Lovesthebottises you forgot the token “over weight” size 8/10 chick.
Waffleboy if you can speak as smoothly as Mr. Haverford you should be climbing ladders in no time.
@Waffleboy, this post has earned you a shot of Snake Juice on me! Meet me at the Snake Hole Lounge at 8. Donna and Tom will be there, too!
http://www.snakeholelounge.com/special-events/snakejuice.shtml
If you’re going to consider the finger pointers, they should be the Entitled Christians. They’re also likely to say things like “I’m not perfect, just forgiven.” They generally read the Bible through their Bible-Ayn Rand translator.
“They actually don’t make me feel good about my life. Not at all. Because that dipshit who can’t read without moving his/her lips made more money for a 2 hour “club appearance” than I did in my 60-hour work week.
Which is why FUCK reality TV!”
Word, spinal11.
@SuburBint, that was my first thought, too: Doctor Who rocks a bow tie.
I’d love to go on a reality show, look at the camera with soulful sincerity, and solemnly say, “I’m not here to win. I’m here to make friends.”
Alas, though, the only reality show that holds any interest for me is “The Amazing Race,” and I’m so far over the hill it’d take me the entire first episode to toddle to the vehicle. Provided I could even SEE the vehicles. Naw, I’ll just enjoy the all great ‘Gasm recaps while counting down the days until Sept. 30…

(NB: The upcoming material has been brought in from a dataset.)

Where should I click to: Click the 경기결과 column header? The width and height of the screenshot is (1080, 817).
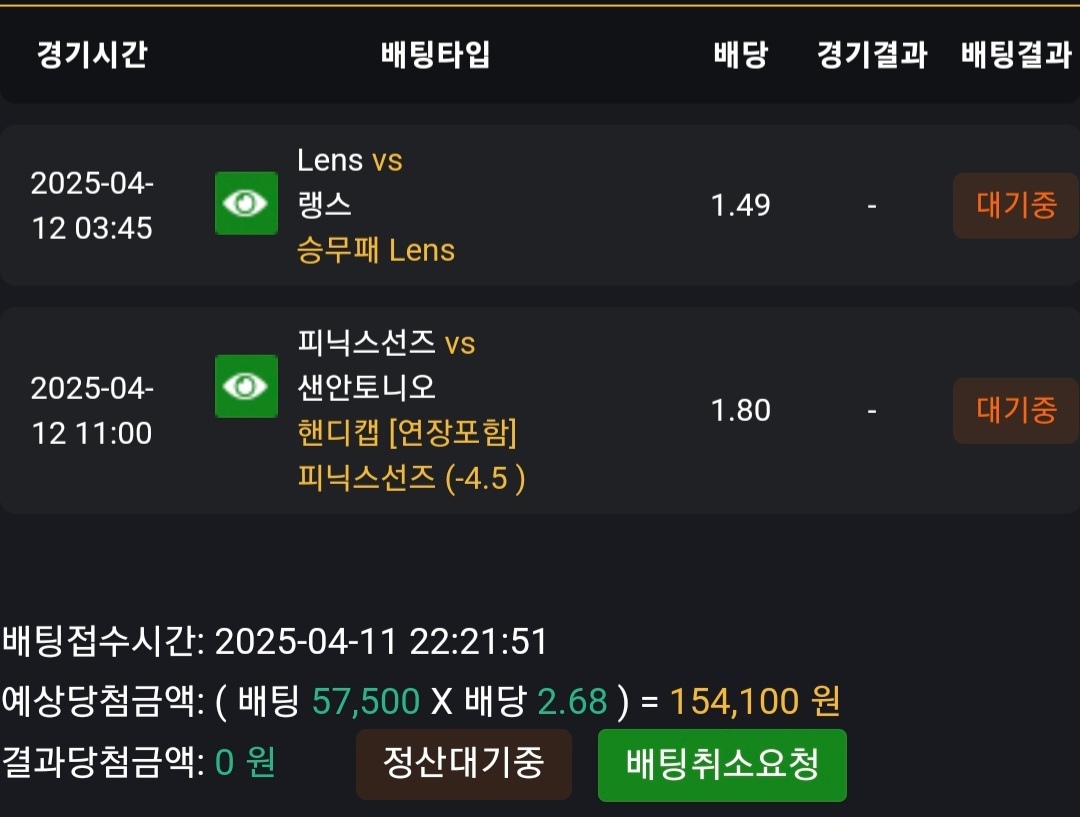pyautogui.click(x=871, y=54)
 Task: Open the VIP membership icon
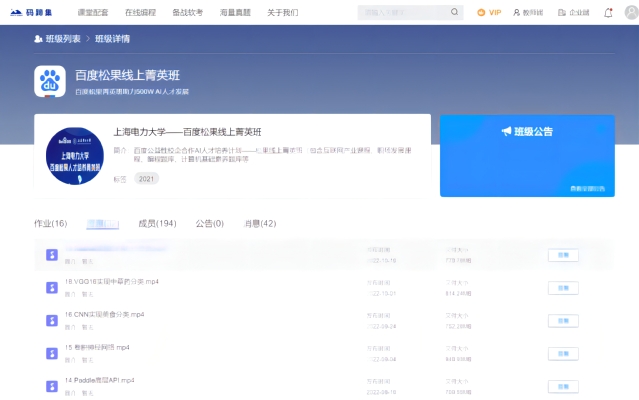coord(489,13)
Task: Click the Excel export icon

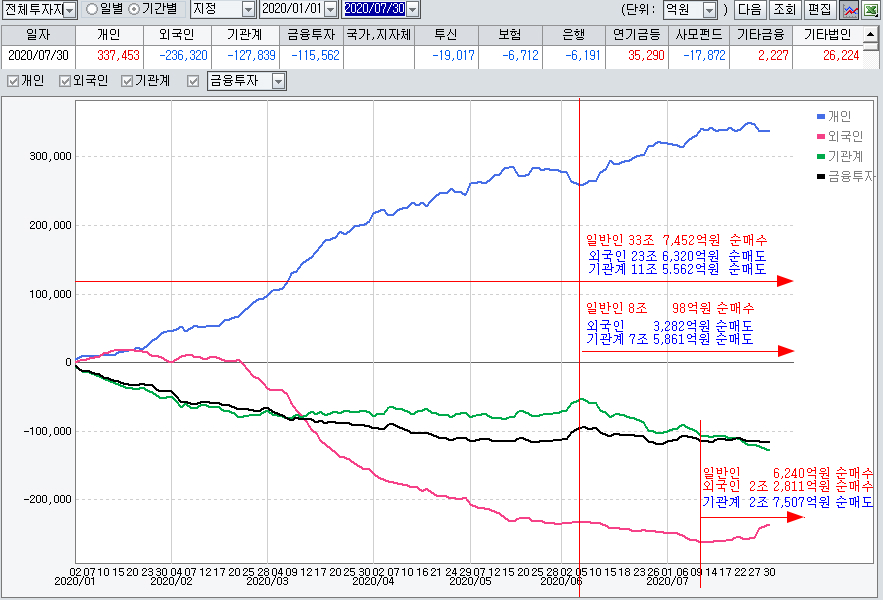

@wcsdancer: I’m comforted by the knowledge that for the overwhelming majority of reality show contestants, their celebrity will last for all of five minutes. They’ll spend the rest of their desperate lives desperately trying to recapture that magic. And yes, this will mean a brief resurgence of celebrity as they appear on a celebrity rehab/hoarders show. But at what cost?